— START OF Stored rows —

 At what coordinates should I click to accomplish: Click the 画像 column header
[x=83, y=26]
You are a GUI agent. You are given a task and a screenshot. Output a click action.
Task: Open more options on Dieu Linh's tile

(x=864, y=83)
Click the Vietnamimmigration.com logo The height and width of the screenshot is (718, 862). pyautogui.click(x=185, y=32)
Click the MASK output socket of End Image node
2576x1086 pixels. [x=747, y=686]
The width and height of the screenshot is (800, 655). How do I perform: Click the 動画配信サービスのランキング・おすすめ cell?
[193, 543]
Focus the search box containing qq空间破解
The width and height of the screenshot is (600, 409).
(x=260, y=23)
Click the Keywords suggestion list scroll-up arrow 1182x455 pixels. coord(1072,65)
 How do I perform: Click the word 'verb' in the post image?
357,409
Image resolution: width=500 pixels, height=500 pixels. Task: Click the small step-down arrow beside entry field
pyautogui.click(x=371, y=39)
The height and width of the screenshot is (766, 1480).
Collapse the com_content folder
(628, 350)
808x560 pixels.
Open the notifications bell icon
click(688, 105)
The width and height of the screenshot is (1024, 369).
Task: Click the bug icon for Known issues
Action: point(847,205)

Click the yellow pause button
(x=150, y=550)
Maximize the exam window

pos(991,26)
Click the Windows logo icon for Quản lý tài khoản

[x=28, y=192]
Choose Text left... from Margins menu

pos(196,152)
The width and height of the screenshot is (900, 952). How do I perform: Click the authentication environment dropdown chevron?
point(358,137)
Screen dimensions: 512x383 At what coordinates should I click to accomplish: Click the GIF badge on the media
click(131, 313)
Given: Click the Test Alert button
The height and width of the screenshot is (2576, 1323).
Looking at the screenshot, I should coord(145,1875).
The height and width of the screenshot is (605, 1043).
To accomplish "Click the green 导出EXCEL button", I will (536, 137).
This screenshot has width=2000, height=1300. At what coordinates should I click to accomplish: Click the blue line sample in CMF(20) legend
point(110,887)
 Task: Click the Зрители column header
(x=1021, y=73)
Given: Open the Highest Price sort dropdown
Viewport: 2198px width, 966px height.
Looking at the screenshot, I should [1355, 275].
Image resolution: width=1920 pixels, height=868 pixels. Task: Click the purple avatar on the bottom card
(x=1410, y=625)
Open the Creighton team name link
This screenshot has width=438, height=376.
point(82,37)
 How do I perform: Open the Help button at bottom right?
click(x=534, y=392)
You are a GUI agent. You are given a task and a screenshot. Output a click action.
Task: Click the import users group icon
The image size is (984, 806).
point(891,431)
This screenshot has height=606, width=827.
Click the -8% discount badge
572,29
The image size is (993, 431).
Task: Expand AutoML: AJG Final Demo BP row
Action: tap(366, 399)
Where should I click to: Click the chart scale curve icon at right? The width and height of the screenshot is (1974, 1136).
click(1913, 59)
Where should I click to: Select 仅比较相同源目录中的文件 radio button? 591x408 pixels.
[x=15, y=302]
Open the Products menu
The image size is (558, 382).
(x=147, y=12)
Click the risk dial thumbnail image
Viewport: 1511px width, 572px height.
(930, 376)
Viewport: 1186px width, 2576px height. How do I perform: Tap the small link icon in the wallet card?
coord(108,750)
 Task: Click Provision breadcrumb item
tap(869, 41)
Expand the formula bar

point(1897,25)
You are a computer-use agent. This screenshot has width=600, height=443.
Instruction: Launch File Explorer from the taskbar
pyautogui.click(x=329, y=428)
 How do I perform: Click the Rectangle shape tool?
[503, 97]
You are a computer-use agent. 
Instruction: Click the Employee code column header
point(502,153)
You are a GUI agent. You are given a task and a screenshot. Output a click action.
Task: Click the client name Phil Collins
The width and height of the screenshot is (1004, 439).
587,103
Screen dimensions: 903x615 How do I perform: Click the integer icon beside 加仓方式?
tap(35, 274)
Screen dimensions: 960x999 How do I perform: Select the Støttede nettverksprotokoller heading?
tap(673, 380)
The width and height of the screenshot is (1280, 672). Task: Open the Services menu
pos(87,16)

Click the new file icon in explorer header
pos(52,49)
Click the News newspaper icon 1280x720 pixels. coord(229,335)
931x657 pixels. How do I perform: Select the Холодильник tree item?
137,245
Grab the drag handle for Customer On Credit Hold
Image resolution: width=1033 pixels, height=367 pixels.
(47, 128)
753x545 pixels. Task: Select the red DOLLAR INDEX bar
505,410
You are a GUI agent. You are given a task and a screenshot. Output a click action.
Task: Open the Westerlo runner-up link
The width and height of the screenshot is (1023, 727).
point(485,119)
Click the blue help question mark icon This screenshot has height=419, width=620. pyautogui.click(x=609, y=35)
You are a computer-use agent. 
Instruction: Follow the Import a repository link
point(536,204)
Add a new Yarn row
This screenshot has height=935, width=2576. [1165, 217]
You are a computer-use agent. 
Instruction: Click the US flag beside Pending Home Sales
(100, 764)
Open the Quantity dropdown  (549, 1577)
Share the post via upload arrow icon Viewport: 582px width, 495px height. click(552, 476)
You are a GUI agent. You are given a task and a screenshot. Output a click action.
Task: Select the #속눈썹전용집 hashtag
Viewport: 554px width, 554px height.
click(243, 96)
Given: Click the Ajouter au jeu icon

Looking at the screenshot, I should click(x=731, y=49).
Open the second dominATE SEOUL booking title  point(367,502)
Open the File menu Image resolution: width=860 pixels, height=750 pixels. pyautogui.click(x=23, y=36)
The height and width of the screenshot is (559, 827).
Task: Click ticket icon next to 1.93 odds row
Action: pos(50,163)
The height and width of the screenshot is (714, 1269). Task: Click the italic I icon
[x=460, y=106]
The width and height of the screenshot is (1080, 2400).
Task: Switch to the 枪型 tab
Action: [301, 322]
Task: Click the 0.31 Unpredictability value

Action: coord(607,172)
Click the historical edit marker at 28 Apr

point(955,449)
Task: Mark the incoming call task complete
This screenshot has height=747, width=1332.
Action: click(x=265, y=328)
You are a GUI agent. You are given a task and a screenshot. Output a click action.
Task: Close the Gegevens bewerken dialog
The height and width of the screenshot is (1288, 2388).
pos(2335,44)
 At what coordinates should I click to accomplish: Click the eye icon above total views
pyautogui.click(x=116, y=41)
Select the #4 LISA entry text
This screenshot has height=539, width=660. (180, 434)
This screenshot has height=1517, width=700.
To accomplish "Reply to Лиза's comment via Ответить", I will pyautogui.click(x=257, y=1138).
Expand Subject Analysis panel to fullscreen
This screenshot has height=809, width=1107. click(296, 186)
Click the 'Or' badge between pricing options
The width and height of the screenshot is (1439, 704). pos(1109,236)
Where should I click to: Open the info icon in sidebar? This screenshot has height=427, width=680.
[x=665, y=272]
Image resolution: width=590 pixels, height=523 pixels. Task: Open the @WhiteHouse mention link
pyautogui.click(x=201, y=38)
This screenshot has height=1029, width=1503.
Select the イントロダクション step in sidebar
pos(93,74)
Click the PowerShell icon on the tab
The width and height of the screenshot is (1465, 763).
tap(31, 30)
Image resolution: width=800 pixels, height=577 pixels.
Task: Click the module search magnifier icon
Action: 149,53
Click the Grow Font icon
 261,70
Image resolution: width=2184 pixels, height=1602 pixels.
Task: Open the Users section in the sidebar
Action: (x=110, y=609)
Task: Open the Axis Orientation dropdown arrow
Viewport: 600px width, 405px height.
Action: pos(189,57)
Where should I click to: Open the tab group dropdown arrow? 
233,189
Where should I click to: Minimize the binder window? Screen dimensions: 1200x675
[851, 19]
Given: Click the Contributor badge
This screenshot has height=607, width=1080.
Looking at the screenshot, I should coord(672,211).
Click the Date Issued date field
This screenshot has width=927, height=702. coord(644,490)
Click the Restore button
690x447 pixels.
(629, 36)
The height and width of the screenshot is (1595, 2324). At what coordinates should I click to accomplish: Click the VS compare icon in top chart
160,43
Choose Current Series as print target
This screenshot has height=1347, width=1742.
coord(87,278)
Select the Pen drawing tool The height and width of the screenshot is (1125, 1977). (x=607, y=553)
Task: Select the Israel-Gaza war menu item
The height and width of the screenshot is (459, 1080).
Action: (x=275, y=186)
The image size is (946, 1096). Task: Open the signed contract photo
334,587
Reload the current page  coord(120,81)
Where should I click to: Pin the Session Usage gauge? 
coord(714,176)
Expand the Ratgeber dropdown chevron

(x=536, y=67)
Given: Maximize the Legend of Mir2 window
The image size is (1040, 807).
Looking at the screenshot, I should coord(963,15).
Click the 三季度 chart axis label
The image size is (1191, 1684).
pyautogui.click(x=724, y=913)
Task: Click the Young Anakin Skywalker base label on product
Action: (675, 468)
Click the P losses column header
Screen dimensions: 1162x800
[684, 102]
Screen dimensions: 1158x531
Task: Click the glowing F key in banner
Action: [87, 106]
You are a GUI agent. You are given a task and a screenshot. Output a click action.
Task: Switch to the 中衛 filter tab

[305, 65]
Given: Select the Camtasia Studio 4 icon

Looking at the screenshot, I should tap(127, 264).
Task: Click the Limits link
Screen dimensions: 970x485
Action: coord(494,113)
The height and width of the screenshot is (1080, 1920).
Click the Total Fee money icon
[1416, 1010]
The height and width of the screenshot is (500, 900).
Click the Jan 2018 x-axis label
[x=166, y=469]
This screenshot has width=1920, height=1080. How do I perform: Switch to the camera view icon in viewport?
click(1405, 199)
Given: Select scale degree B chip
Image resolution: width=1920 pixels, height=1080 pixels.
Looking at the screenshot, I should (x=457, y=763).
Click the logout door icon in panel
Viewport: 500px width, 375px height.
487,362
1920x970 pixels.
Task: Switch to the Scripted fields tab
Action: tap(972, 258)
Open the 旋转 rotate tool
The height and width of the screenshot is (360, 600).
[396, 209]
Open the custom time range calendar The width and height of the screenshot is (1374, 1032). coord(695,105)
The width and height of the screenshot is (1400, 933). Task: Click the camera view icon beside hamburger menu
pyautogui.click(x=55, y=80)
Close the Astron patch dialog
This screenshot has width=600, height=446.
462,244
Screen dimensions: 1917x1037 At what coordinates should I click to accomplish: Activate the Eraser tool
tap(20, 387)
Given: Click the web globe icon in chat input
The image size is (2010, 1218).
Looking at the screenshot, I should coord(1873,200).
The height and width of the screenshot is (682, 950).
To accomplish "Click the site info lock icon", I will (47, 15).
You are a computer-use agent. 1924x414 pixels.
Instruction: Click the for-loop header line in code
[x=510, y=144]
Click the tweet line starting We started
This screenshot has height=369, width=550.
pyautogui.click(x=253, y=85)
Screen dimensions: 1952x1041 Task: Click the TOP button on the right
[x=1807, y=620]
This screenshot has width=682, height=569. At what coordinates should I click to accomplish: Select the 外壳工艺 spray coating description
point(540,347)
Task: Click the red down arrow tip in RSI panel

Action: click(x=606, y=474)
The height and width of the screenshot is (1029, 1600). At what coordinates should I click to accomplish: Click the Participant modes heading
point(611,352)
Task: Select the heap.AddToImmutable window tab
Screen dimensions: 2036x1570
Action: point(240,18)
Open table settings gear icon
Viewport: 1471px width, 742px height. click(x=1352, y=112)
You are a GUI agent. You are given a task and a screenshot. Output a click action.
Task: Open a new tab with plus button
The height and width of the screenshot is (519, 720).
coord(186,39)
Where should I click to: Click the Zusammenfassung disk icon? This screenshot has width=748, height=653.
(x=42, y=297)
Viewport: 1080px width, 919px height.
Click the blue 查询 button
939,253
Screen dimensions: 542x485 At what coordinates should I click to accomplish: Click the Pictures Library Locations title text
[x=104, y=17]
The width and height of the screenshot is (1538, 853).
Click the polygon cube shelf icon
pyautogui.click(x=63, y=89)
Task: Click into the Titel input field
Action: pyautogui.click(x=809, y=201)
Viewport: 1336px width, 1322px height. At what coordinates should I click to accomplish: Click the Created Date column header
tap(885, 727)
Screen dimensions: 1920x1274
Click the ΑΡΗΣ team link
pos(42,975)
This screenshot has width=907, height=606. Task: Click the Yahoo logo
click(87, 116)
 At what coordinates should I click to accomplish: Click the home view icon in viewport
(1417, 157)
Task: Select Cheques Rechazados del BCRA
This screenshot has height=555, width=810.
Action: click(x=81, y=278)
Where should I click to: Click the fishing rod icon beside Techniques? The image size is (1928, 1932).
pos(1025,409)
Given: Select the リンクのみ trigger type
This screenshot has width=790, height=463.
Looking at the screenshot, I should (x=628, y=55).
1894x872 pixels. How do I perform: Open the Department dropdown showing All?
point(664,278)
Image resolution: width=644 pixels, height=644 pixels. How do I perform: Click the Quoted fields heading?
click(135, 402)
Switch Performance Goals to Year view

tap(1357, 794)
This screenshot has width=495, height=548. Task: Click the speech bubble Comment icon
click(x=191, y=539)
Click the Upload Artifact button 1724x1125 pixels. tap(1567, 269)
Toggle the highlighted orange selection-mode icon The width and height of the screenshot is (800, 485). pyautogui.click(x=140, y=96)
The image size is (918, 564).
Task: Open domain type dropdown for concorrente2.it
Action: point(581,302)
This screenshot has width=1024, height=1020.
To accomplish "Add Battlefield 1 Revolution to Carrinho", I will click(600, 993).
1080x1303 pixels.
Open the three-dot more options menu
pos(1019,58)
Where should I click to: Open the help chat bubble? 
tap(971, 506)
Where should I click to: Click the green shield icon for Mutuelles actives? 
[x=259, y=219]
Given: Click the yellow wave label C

— END OF Stored rows —

__Prompt__
Put the entries from the line with "Select the #4 LISA entry text" to the line with "pyautogui.click(x=201, y=38)" into a two-column CSV with the columns request and answer. Each entry should take one row, with its text and its answer each in a single quoted field and any line breaks replaced by spaces.

__Reply to the task__
request,answer
"Select the #4 LISA entry text","This screenshot has height=539, width=660. (180, 434)"
"This screenshot has height=1517, width=700. To accomplish ""Reply to Лиза's comment via Ответить"",","I will pyautogui.click(x=257, y=1138)."
"Expand Subject Analysis panel to fullscreen","This screenshot has height=809, width=1107. click(296, 186)"
"Click the 'Or' badge between pricing options","The width and height of the screenshot is (1439, 704). pos(1109,236)"
"Where should I click to: Open the info icon in sidebar? This screenshot has height=427, width=680.","[x=665, y=272]"
"Image resolution: width=590 pixels, height=523 pixels. Task: Open the @WhiteHouse mention link","pyautogui.click(x=201, y=38)"